Ki Ageng Sela pernah ditolak menjadi anggota prajurit tamtama Kerajaan Demak. Karena dalam ujian mengalahkan banteng, dia memalingkan kepalanya, ketika akibat pukulannya, darah yang menyembur dari kepala banteng, mengenai matanya. Karena memalingkan kepalanya itu, dia dipandang tidak tahan melihat darah, dan karena itu tidak memenuhi syarat. Penolakan itu membuat Ki Ageng Sela kecewa. Bila cita-cita ini tidak dapat tercapai olehnya sendiri, maka dia mengharapkan keturunannya nanti menjadi seorang pemimpin yang pemberani.

Ki Ageng Sela bertempat tinggal di sebuah desa di sebelah timur Tawangharjo, Kabupaten Grobogan. Ia hidup berprofesi sebagai petani yang gemar memperdalam ilmu agama dan tumbuh sebagai seorang yang religius. Di kemudian hari ia benar-benar menjadi orang yang berpengaruh. Desa tempatnya tinggal bernama desa Sela.

Setelah dewasa, KA Sela menikah denganNyai Roro Bicak (putri Ki Ageng Ngerang 1), dan memiliki putra 9, nomer 7 adalah KA Ngenis. ki Ageng Ngenis ini kemudian memiliki anak Ki Bagus Kacung (Ki Ageng Pemanahan) yang akhirnya melahirkan Sutowijoyo (Panembahan Senopati)

Nama Sela berkaitan dengan keberadaan bukit/gunung berapi, dan merupakan sumber banyak garam dan api abadi yang terdapat dari wilayah Grobogan. Di desa tersebut juga Ki Ageng Sela meninggal dan dimakamkan.

Menaklukkan petir

Ki Ageng Sela dikenal sebagai sang penakluk petir. Kisah tersebut bermula saat Ki Ageng Sela membuka ladang. Kemudian tiba-tiba langit menjadi mendung dan mulai turun hujan, seketika itu datang petir dan kilat yang menyambar-nyambar, sehingga mengganggu kegiatan pertaniannya. Terganggu dengan hal tersebut, Ki Ageng Sela menantang petir yang berusaha mengganggunya untuk menampakkan wujudnya.[1]

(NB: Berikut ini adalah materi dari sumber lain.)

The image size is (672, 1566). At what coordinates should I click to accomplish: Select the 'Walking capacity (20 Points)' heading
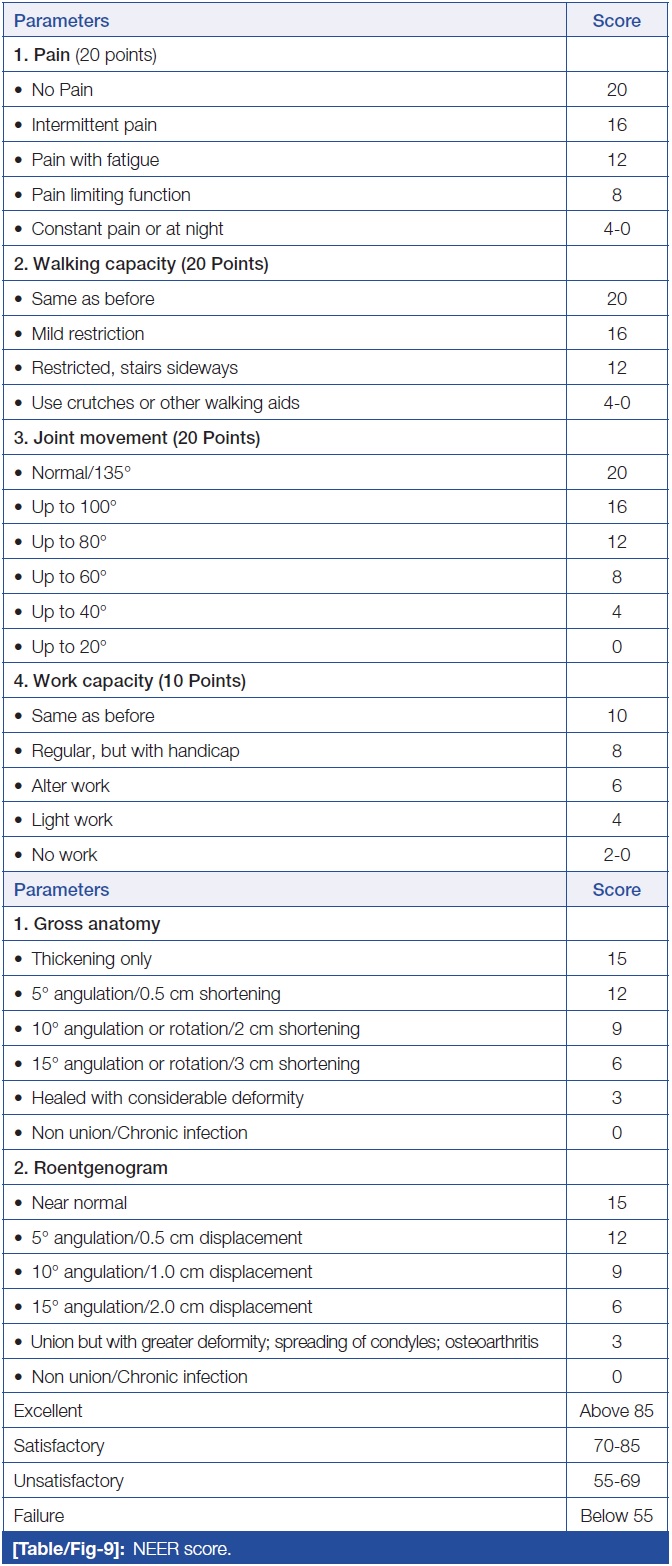pyautogui.click(x=141, y=264)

Tak lama kemudian petir tersebut berubah menjadi naga dan berubah wujud berkali-kali menjadi makhluk mengerikan. Ki Ageng Sela yang merasa kesal karena dirinya diganggu oleh makhluk tersebut maka terjadi perkelahian antara keduanya diiringi petir yang menggelegar. Pada akhirnya, Ki Ageng Sela berhasil mengalahkan makhluk tersebut dan mengikatnya di sebuah pohon Gandri dan makhluk tersebut berubah menjadi kakek tua.[2]

Ki Ageng Sela pun membawa kakek tua yang terus berubah-ubah wujud tersebut ke Demak untuk dilaporkan kepada sultan. Di Demak, datanglah seorang nenek yang menyiramkan air ke tubuh kakek tersebut. Lalu, suara petir menggelegar, mendadak kakek dan nenek tersebut menghilang.[3]

Kisah tersebutlah yang membuat Ki Ageng Sela dikenal luas sebagai sang penakluk petir. Kisah Ki Ageng Sela menaklukkan petir diabadikan dalam ukiran pada lawang bledheg atau pintu Masjid Agung Demak. Sampai sekarang, pintu tersebut masih dapat disaksikan. Ukiran pada daun pintu tersebut memperhatikan motif tumbuh-tumbuhan, suluran, jambangan, mahkota mirip stupa, tumpal, camara dan dua kepala naga yang menyemburkan api.[4]

Papali Ki Ageng Sela

Ki Ageng Sela merupakan tokoh yang memiliki pengaruh besar pada masyarakat. Ia memiliki suatu ajaran yang diikuti oleh masyarakat secara luas pada masanya. Ajaran itu adalah ajaran tentang filsafat hidup dan keagamaan. Sebagaimana tradisi pengajaran di tanah Jawa para santri Ki Ageng Sela mencatat dan menuliskan ajaran-ajaran yang disampaikan olehnya. Tulisan-tulisan selanjutnya menjadi pemikiran utama Ki Ageng Sela yang dikemudian hari dikenal dengan sebutan Papali Ki Ageng Sela.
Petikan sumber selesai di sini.